Leader of A-pressen
- In office 17 June 2010 – 2011
- Preceded by: Erik Nord
- Succeeded by: Roar Flaathen

Chairman of the Financial Crisis Committee

Personal details
- Born: Jon Mathias Hippe 26 September 1959 (age 66) Oslo, Norway
- Party: Labour Party
- Other political affiliations: Socialist Left (former)
- Alma mater: University of Oslo University of Bergen
- Profession: Political science

= Jon Hippe =

Norwegian politician (born 1959)

Jon Mathias Hippe (26 September 1959) is a Norwegian researcher, politician and presenter.
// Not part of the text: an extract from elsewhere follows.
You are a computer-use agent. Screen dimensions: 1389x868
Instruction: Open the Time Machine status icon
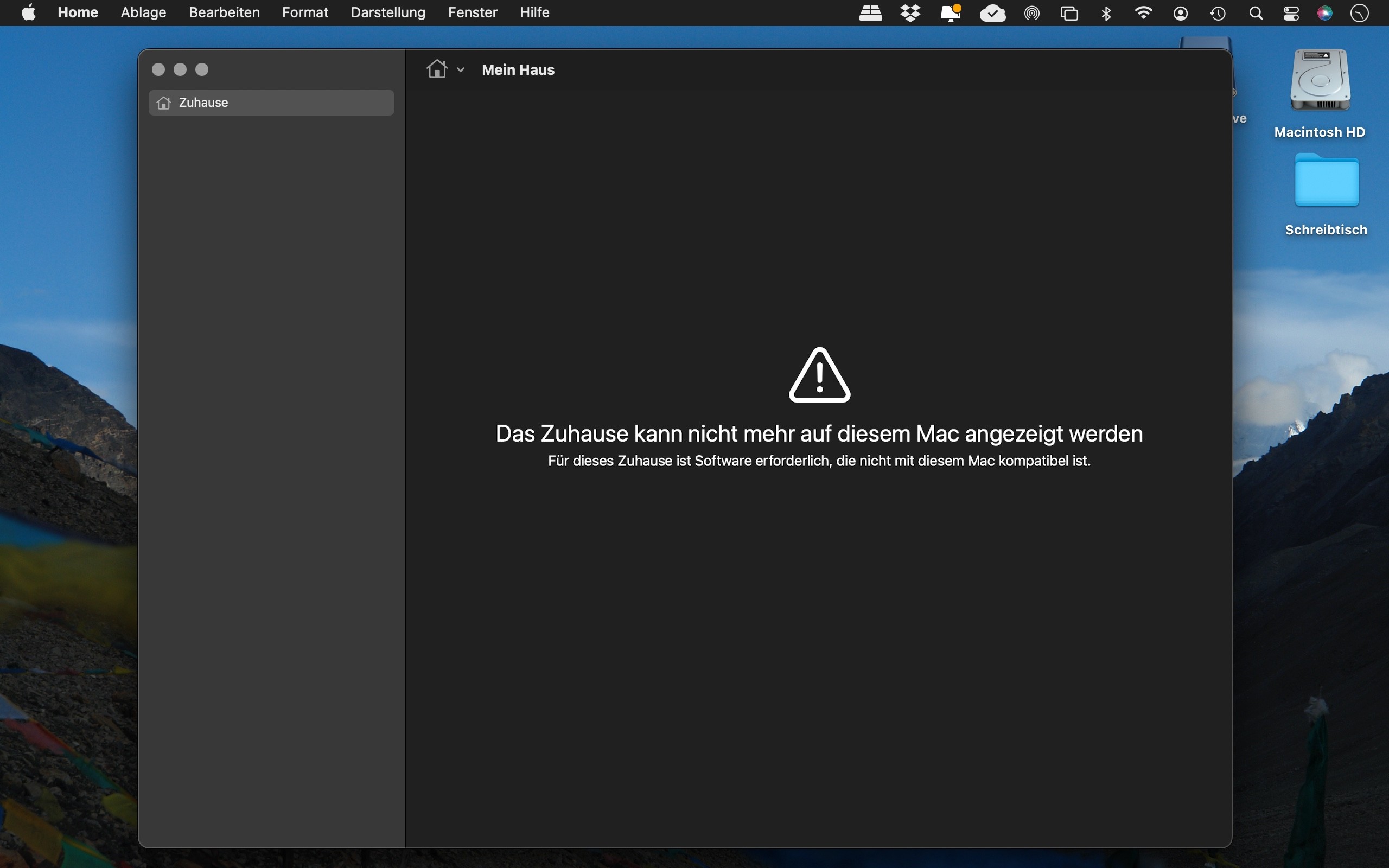(1218, 13)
He received national media attention when he was made General Manager of the Fafo foundation. He continues to hold that position, however, in 2010 he was elected leader of A-pressen. He is the younger brother of Ivar Hippe, a political consultant and former editor-in-chief of Økonomisk Rapport.
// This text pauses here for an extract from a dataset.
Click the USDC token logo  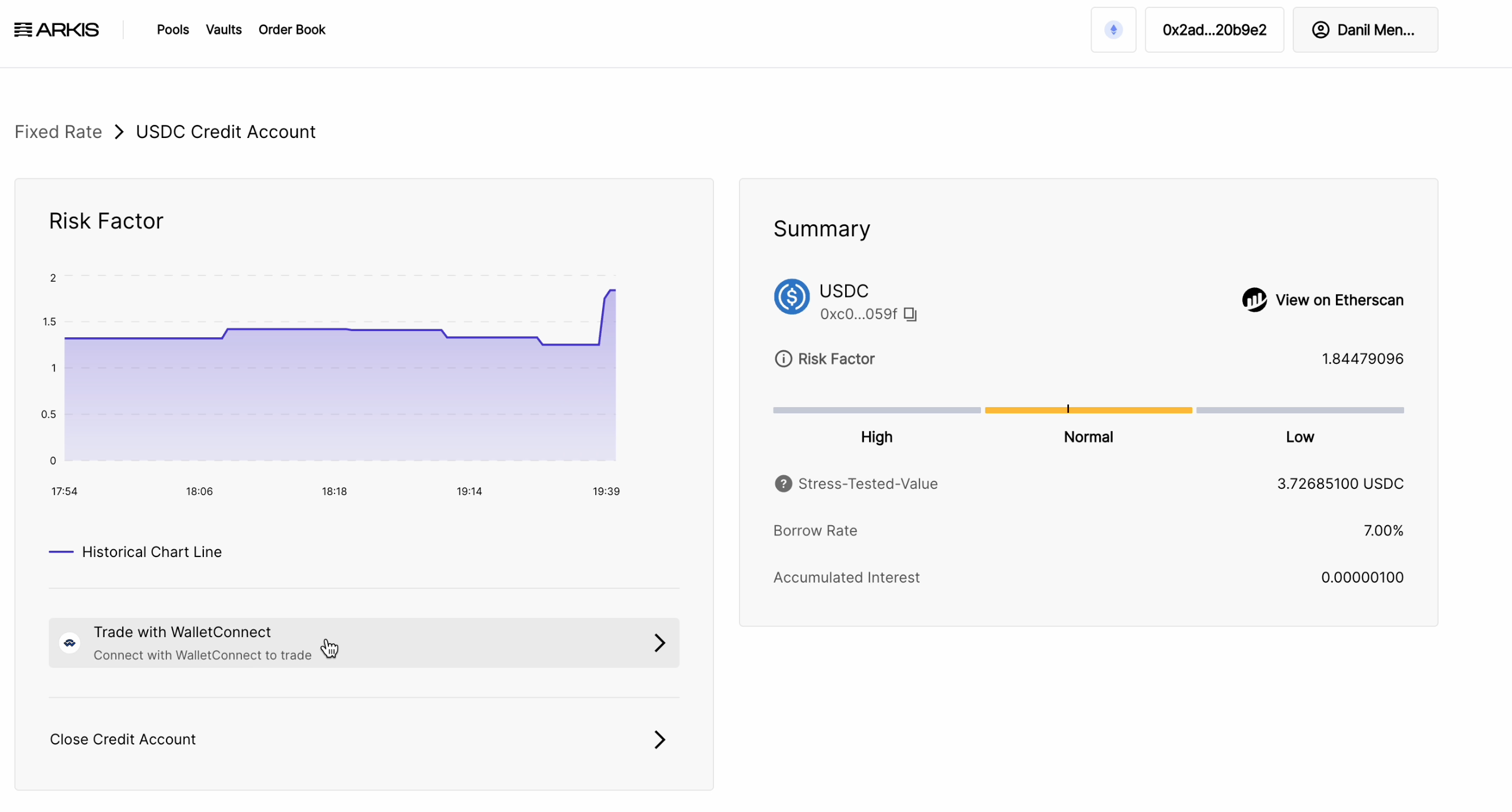[x=791, y=297]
== Political activities ==
Hippe was born in Oslo and raised up in Tonsenhagen. He studied at the University of Oslo and Bergen, he earned the cand.polit. degree in political science and economics as well as a Ph.D. on the relationship between public and private welfare arrangements. In the 1979 local elections, he was listed on the Socialist Left municipal candidate list for Oslo. Four years later, he gathered members of the Socialist Left to present them a report entitled, Norway de luxe — a report on income, wealth and consumption among the richest in Norway. He wrote this report with fellow Socialist Left member, Kåre Hagen. The following year, he wrote another report with Hagen, entitled; Oslo to rich and poor. In the report they asserted that the only way to reduce the gap between rich and poor in Norway was with higher taxes.
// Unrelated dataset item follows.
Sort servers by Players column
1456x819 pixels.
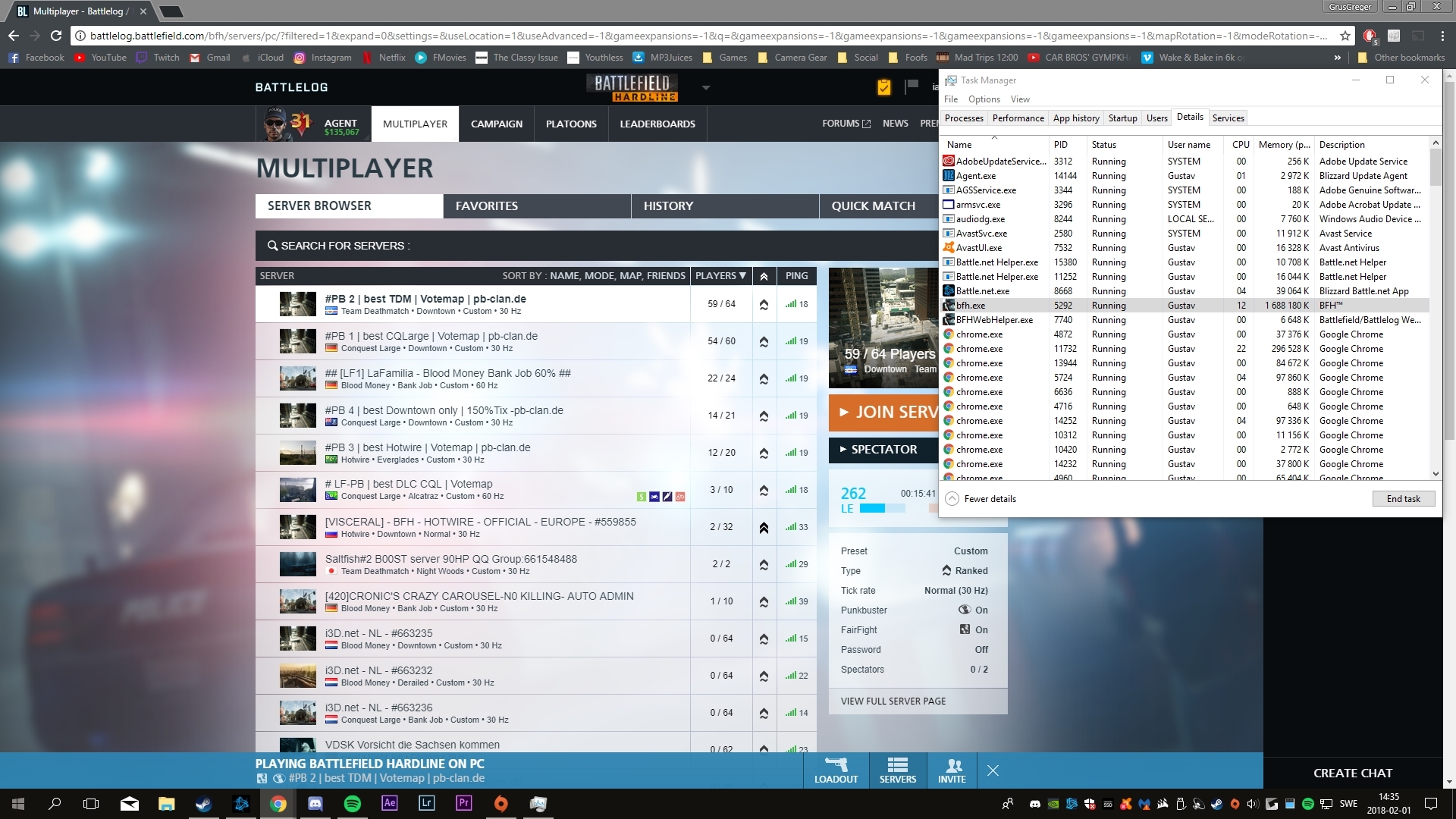click(x=720, y=275)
Later in 1985, he landed a job in the Fafo Foundation. He left this position in Fafo in 1995, and instead got a job as director of public affairs at UNI Storebrand. He left that position in 2001 for a job in Telenor as Executive Vice President. Later, he earned the position of Director of Communication in Telenor before quitting and becoming leader of the Fafo Foundation in 2004. In mid-2009, Hippe was hand-picked by finance minister Kristin Halvorsen to become the leader of the Financial Crisis Committee. He was elected the leader of A-pressen in 2010 by members of the committee.

== Personal life ==
Jon Hippe is the younger brother of Ivar Hippe, the former editor-in-chief of Økonomisk Rapport. Hanne Bjurstrøm, Minister of Labour, have called him her "best friend", having been his best man in his wedding in 1984 and he being hers in 2002. He is the son of police officer Ola Hippe. Handball player Johannes Hippe is his son.